Most would agree that the platform side of the branch plays a critical role in the success of branch network profitability. Yet management has struggled with fully understanding the overall performance in the lobby due to various systems capturing fragmented sales and service information such as DDA systems, time and deposit systems, loan systems and credit card systems, and in most cases no dedicated systems for tracking lobby service.
Financial institutions may perceive their less-than-ideal handle on lobby performance to be sufficient and do not see a remedy worth the expense or the disruption. However, a recent study indicates that lobby performances are having a much greater impact on the bottom line than previously thought.
Specifically, in the FMSI branch lobby study of 344,000 interactions, FMSI found that on average 65% of the platform activities do not involve selling products. With sales being such a vital part of most branch operations, this number has been alarming for many— especially for the bottom institution of the study who had only 23% of their platform activities involving selling new products.
Other disparities from the study include vast differences in member wait times (top performers vs. group) and average assist times between account holders and lobby service representatives (top performers vs. group).

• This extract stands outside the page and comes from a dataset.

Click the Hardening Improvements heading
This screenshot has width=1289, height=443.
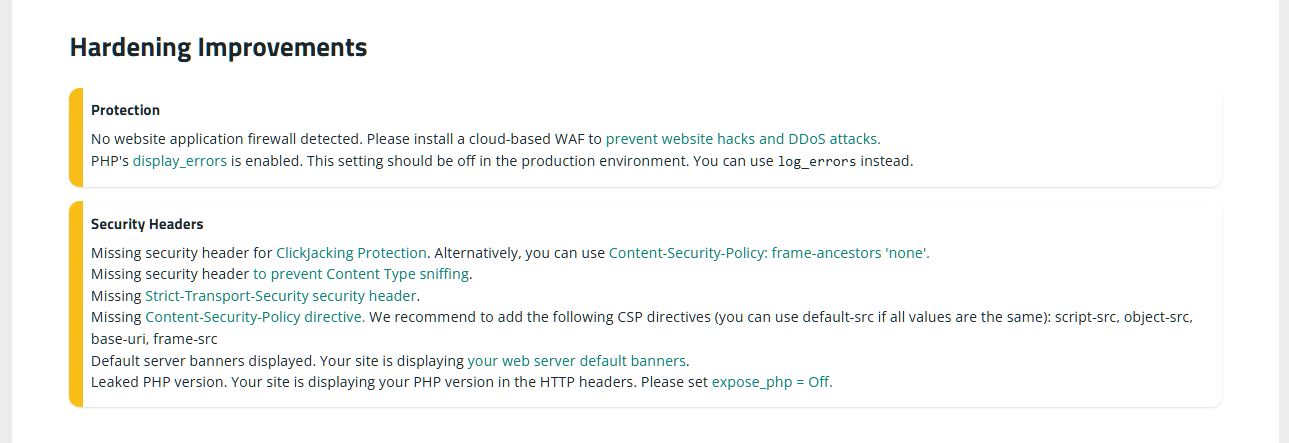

There are several approaches financial institutions can take to improve their lobby performance; and clearly defining the role of the lobby service representatives is the foundation for any enhancements. Is the lobby service representative an order taker or a professional sales consultant? Should they be spending the majority of their time handling service related interactions or selling products? Once you have determined what you want out of your lobby employees, you can employ some or all of the below tactics to turn your lackluster lobby performance around.
Leveraging retail branch business intelligence in order to improve lobby sales and service performance needs to be an everyday initiative, with an emphasis during periodic reviews. By collecting and displaying the right data, queue management systems, which are Web-based applications, help establish the procedures that drive the right employee behaviors, such as stronger product sales and eliminating excessive assist times.
Many of the simpler interactions that take place in the lobby between the account holder and the service representative are better suited to be handled over the phone by the institution’s call center. This option provides account holders with convenience. They would not only save time waiting for a service representative, but they would also avoid the inconvenience and time associated with driving down to the branch.
To avoid keeping the right accountholders away from your lobby, it is important to note that simpler interactions should be clearly defined and carefully communicated to your account base:
• Work with your marketing team on developing the right email and/or direct mail communications to promote this message.
• Train your branch service representatives to offer the suggestion when appropriate.
• Display signs at the branch.
• Have a dedicated call center phone and/or a kiosk in the branch.
There are sophisticated self-directed technologies in the marketplace enabling account holders to complete some lobby interactions, such as NCR’s new Video Teller Machines and interactive Kiosks. Investing in this technology can decrease wait times, reduce labor costs, portray your branch as being technologically advanced, and gives access to branch services outside regular branch hours.
An electronic queue management system moves all the information flow online. Designated financial institution employees, including senior-level staff, can see real-time views of account holders waiting in their lobby. The result is a systematic tracking system that establishes accountability on the platform side of the branch.
Improving product sales requires great follow-up activity. Set weekly outbound call goals for your service representatives. Measure these activities and manage the behavior through management information.
Whether branches are suffering from lackluster lobby performances or not, the platform side of the branch deserves a closer look to determine if the actual performance is achieving the desired sales and service results. The impact on the bottom line can be much more harmful than previously thought.
—W. Michael Scott is president/CEO of Financial Management Solutions Inc. in Alpharetta, Ga.